Ca. Nurses Assoc. announces strike

The strike is expected to include 4,000 registered nurses from eight Sutter Health facilities, according to the CNA. Two facilities operated by the Fremont-Rideout Health Group in Marysville and Yuba City will hold a one-day strike and nurses from Contra Costa Regional Medical Center in Martinez will strike for three days.

The strike will mark the third and longest walkout since October.

Affected Sutter hospitals will include St. Luke's Hospital and California Pacific Medical Center in San Francisco, San Leandro Hospital, Alta Bates-Summit Medical Center in Berkeley and Oakland, Mills-Peninsula Health Services in Burlingame and San Mateo, Eden Medical Center in Castro Valley, Sutter Delta in Antioch and Sutter Solano in Vallejo.
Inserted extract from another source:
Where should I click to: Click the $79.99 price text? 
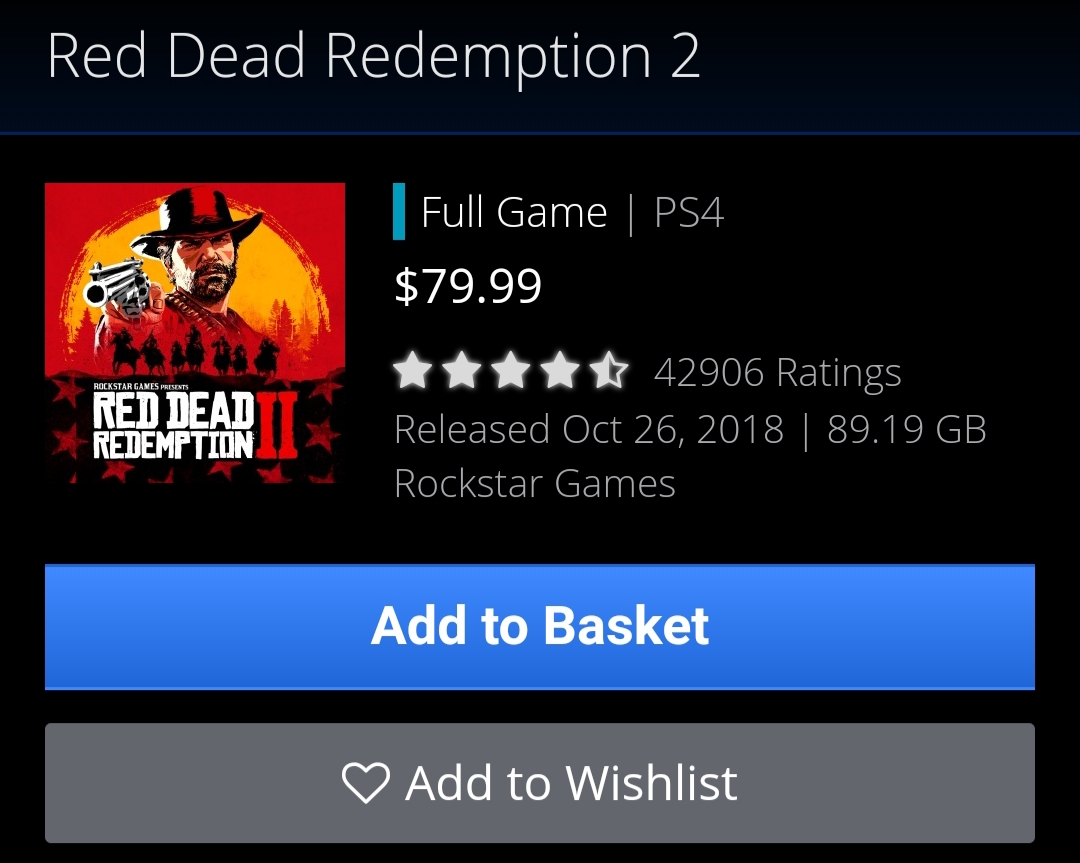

The nurses are striking to protest what they consider serious patient care issues including safe staffing at all times even during rest and meal breaks, medical benefits and pension improvements. The CNA is also protesting Sutter's alleged attempt to close three community hospitals in the Bay Area that serve a patient population that is poorer and composed of more people of color than other Sutter hospitals.

"Sutter cannot expect RNs to sit idly by and watch the ongoing problems with patient care and patient safety at our hospitals," Sharon Tobin, a registered nurse at Mills-Peninsula Hospital, said in a prepared statement. "When there are not enough nurses, patients are put at risk, period. We don't want to strike but our ethical obligation as patient advocates demands it."

Bill Gleeson, a spokesman for Sutter Health, said that the union is misrepresenting the "real reason" for the strike. He said that nurses are well paid, receive free healthcare and a generous retirement plan.

"The real reason for the strike is related to the union's quest for more members and more dues money," said Gleeson.

Officials with San Francisco's California Pacific Medical Center, which employs approximately 2,000 nurses, have announced disappointment with the strike, claiming that the CNA is putting its own business agenda ahead of the needs of its members.

California Pacific Medical Center spokesman Kevin McCormack said there has not been movement in bargaining sessions and that "the big issue is still going to be organizing rights." He said that the CNA is asking for the ability to pitch the union without allowing the hospital a chance to explain why nurses might not want to join. More than half of the medical center's nurses have chosen to not join the union, according to the medical center.

McCormack said that the hospital will use many of the same nurses who filled in during the first two strikes, which will make operating during the strike easier than before.

"Patients won't experience disruption in service or quality," said McCormack.

Preston said the CNA is striking so that concerns of nurses will be taken seriously.